Ich hatte ja schon einiges an Filmen gesehen und Bücher gelesen, wo Kinder in irgendwelchen Einrichtungen misshandelt und gebrochen wurden, aber es jetzt live am eigenen Körper zu erleben, das fühlte sich komplett surreal an. Als würde ich mich in einer anderen Realität befinden.

Nun verstand ich auch, warum die Anderen sämtliche Kommentare und Schikanen der Betreuer über sich ergehen ließen.

Was mich allerdings immer noch wunderte, war die Tatsache, dass dieses Camp überhaupt noch existierte. Hatte denn niemand, der seine Zeit abgesessen hatte, mal die Polizei gerufen oder ähnliches?

Ich überlegte, ob ich die Anderen aus meiner Gruppe fragen sollte, traute mich dann aber doch nicht.

Nun allerdings in dieses schreckliche Wissen eingeweiht zu sein, was die Anderen teilten, ließ mich ein wenig Abstand von den Anderen nehmen. So verkroch ich mich die ersten zwei Tage nach dem Abendessen im Zelt oder an den Strand. Mir war einfach nicht nach Gesellschaft, auch wenn ich zugeben musste, dass Roxanne's Versuch mich zu trösten, mir gutgetan hatte.

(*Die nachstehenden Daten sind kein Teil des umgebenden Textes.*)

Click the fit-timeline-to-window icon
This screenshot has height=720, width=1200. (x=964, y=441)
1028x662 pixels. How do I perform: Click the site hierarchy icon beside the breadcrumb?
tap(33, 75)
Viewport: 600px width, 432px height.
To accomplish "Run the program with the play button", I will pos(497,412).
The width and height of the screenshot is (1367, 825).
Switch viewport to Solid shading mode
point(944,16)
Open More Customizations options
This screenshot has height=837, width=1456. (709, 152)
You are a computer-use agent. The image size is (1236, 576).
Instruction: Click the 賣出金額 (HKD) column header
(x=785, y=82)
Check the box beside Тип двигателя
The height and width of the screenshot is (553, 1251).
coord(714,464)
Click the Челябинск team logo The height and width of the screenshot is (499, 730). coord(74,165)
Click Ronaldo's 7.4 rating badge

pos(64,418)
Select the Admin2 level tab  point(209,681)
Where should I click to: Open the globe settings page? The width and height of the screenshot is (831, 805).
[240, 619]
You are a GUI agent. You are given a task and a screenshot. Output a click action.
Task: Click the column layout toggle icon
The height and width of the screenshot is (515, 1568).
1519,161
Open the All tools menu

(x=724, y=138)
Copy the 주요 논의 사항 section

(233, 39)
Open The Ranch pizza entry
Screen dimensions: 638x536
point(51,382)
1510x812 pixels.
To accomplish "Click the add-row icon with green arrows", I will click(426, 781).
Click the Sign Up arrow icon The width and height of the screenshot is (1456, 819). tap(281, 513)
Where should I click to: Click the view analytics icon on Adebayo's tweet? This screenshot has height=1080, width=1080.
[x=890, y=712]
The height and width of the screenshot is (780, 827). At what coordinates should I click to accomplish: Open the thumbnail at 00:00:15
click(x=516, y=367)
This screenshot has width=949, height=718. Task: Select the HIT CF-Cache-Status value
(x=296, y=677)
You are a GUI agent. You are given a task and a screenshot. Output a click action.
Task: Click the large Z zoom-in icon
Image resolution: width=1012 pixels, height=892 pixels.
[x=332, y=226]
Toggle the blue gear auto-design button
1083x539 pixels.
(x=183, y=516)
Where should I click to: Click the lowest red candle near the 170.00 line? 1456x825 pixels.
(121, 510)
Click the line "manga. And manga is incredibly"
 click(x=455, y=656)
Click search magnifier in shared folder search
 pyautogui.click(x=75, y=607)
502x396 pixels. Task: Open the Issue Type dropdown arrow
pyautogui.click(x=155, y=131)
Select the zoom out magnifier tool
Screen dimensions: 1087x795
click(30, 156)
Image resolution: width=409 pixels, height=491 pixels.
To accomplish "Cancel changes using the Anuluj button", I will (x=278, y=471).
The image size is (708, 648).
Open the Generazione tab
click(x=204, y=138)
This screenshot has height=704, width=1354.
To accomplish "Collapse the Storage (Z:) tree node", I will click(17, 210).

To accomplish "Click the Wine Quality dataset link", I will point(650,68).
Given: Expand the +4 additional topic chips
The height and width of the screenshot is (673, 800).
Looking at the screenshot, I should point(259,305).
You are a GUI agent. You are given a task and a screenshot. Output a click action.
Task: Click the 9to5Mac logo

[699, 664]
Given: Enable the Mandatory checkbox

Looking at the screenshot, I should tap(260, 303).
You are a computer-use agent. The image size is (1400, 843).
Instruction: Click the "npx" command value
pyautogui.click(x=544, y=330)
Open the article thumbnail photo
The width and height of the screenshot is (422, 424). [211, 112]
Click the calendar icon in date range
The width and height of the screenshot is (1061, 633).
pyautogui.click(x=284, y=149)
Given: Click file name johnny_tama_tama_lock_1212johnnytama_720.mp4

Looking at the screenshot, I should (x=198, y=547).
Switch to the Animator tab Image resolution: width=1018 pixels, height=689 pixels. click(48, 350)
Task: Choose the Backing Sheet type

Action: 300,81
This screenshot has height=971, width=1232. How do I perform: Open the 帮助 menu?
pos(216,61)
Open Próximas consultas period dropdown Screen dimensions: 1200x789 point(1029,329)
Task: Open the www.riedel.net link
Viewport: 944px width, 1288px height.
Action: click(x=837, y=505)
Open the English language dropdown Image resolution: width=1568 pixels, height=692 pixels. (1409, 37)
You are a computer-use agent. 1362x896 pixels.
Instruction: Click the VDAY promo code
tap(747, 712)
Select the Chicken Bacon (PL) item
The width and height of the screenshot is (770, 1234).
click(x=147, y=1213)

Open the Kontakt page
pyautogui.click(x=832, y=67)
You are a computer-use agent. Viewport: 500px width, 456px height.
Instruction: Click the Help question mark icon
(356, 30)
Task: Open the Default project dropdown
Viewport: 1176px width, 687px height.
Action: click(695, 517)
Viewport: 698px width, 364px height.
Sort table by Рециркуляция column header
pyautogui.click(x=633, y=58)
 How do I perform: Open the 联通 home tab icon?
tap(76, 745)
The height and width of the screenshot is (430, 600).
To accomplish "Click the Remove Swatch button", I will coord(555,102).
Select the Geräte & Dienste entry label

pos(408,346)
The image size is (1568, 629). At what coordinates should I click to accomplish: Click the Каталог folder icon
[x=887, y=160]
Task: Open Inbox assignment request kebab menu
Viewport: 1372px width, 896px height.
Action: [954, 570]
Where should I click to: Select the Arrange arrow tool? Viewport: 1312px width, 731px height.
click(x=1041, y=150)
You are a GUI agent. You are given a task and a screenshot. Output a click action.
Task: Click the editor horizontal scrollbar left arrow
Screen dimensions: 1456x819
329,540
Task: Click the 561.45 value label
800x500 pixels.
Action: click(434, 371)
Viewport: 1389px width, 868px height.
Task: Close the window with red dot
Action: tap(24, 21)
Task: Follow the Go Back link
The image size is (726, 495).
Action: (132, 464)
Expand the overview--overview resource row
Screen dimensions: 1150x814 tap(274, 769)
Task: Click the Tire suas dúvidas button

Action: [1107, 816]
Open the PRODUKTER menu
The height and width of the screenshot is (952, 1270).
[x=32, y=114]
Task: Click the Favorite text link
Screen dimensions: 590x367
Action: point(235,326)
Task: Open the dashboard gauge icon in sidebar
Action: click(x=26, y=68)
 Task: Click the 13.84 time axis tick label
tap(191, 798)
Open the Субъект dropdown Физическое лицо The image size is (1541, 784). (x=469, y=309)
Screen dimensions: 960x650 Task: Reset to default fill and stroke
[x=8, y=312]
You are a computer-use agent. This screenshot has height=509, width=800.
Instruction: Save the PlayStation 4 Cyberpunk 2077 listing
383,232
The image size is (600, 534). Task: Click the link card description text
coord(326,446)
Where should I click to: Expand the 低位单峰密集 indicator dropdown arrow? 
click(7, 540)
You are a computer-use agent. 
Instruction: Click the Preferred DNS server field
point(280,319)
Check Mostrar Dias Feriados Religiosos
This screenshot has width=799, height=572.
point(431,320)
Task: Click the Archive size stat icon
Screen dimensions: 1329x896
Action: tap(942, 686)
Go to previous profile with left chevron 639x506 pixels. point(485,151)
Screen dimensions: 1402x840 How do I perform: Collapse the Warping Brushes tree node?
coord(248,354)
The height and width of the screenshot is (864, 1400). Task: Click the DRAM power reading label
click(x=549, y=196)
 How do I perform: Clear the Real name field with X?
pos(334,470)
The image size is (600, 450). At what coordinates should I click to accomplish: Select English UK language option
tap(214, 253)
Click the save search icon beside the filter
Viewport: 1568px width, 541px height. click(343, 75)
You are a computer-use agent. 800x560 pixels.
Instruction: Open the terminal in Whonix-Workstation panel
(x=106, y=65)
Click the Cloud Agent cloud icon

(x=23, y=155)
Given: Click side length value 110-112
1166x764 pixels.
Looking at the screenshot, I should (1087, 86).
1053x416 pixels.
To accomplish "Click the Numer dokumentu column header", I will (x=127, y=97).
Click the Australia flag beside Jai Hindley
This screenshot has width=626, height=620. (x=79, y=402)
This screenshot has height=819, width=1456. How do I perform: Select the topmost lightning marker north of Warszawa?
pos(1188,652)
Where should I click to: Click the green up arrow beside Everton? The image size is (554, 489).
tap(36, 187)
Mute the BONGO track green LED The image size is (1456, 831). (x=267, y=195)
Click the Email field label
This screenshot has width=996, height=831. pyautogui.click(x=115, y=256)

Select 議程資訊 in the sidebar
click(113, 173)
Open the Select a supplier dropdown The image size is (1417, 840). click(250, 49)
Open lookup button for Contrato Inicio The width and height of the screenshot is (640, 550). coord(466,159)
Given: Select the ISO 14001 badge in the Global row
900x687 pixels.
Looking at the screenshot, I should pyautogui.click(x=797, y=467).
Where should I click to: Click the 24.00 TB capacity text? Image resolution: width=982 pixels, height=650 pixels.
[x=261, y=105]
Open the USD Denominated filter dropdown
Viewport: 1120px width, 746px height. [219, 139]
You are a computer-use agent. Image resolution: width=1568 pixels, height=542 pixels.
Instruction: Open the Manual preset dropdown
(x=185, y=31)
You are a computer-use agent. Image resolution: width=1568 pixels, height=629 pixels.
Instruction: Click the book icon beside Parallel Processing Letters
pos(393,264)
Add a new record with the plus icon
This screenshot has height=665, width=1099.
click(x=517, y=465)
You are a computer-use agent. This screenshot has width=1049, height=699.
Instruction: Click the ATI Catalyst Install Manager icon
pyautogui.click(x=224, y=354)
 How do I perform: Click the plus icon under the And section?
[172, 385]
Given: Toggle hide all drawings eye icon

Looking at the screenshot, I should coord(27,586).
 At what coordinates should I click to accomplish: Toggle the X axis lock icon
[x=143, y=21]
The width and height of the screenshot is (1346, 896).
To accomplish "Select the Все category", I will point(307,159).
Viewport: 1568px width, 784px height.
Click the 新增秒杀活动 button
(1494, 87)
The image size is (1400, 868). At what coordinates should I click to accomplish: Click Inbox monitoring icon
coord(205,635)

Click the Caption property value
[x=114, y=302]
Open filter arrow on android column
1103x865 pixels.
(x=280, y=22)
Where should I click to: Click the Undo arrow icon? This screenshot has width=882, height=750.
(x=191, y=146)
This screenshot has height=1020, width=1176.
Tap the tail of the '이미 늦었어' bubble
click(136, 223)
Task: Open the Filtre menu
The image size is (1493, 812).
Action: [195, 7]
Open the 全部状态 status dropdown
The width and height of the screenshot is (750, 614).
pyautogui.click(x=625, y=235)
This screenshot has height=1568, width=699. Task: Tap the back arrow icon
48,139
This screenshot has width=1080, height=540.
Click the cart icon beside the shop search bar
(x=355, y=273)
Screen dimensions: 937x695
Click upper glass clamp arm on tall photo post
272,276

Sie war nicht der sozialste Mensch, aber die Tatsache, dass sie es versuchte, rechnete ich ihr hoch an. Ich hatte die Vermutung, dass sie eigentlich ein eher unsicherer Mensch war, dies aber hinter einem großen Mundwerk verbarg. Vielleicht hatte sie schlechte Erfahrungen gemacht und ließ deshalb niemanden an sich heran. Aber wer war ich, das zu beurteilen?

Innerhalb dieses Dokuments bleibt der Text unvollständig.